Problem:
Format the lines from the line with "Open the share tweet upload icon" up to and including the line with "Action: click(937, 371)" as a JSON list of strings, one string per line, with blank lines omitted. Leave the pictures out of the answer.

Data for this task:
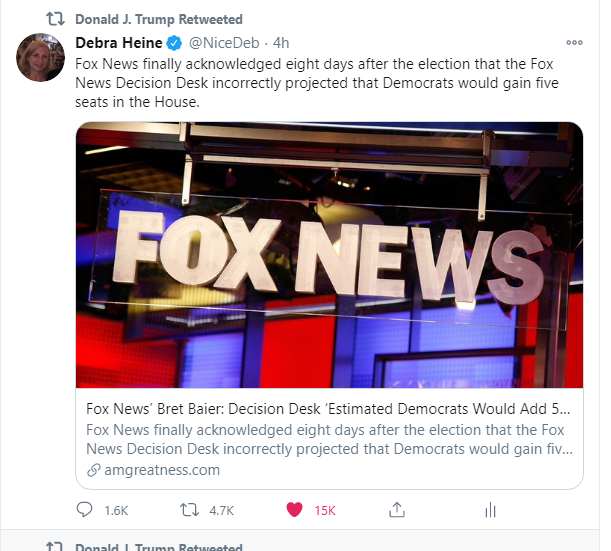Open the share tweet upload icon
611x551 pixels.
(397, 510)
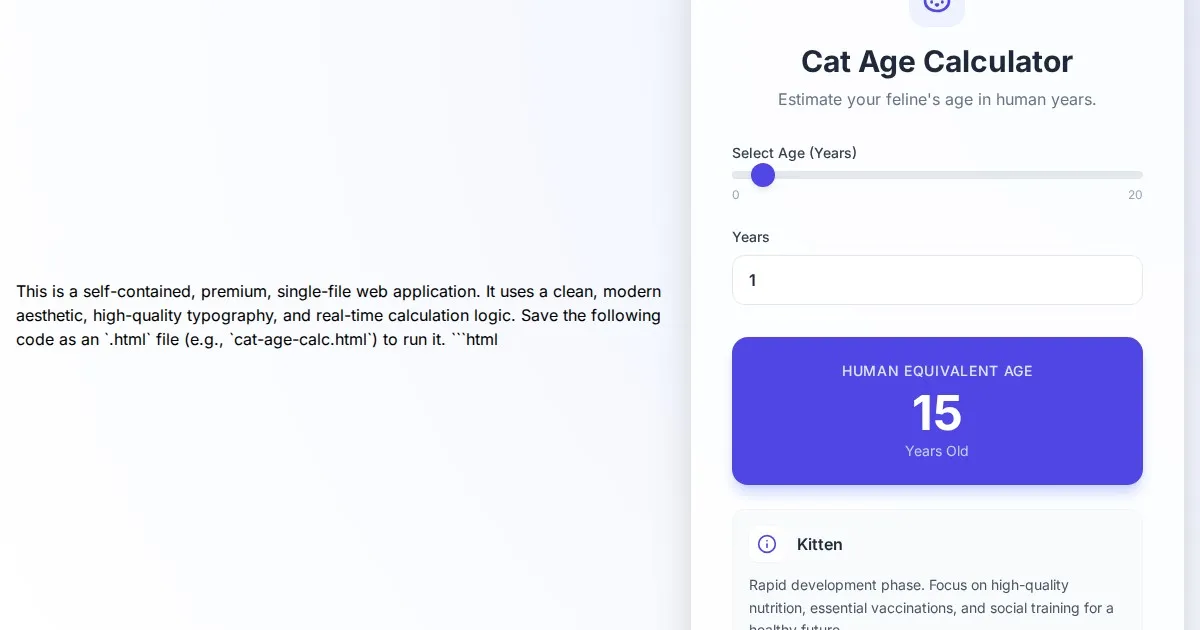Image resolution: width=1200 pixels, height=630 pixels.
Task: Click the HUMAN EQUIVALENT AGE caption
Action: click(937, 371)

==

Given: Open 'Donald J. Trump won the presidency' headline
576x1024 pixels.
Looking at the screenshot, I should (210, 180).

--

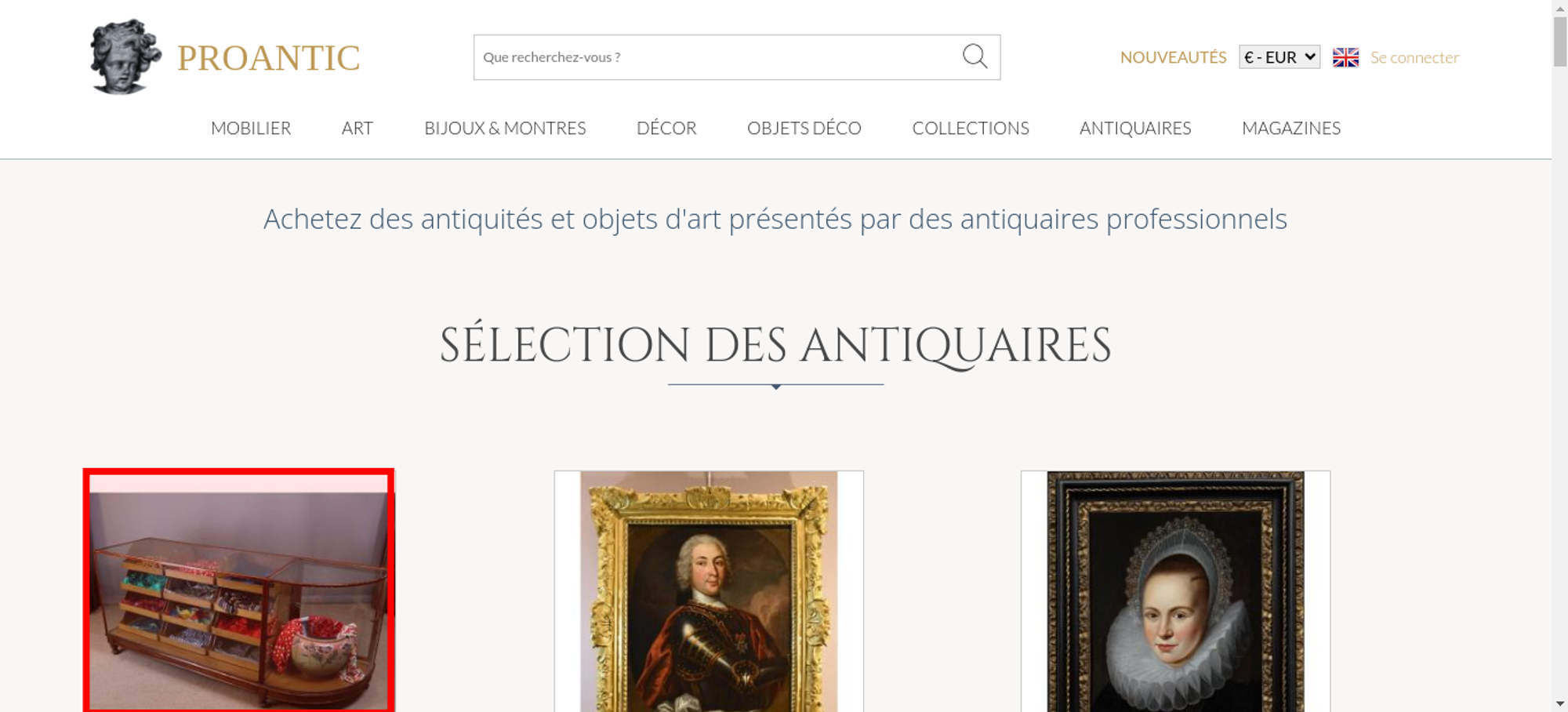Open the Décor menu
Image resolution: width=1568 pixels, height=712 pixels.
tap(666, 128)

The solution:
[
  "Open the share tweet upload icon",
  "611x551 pixels.",
  "(397, 510)",
  "Image resolution: width=1200 pixels, height=630 pixels.",
  "Task: Click the HUMAN EQUIVALENT AGE caption",
  "Action: click(937, 371)"
]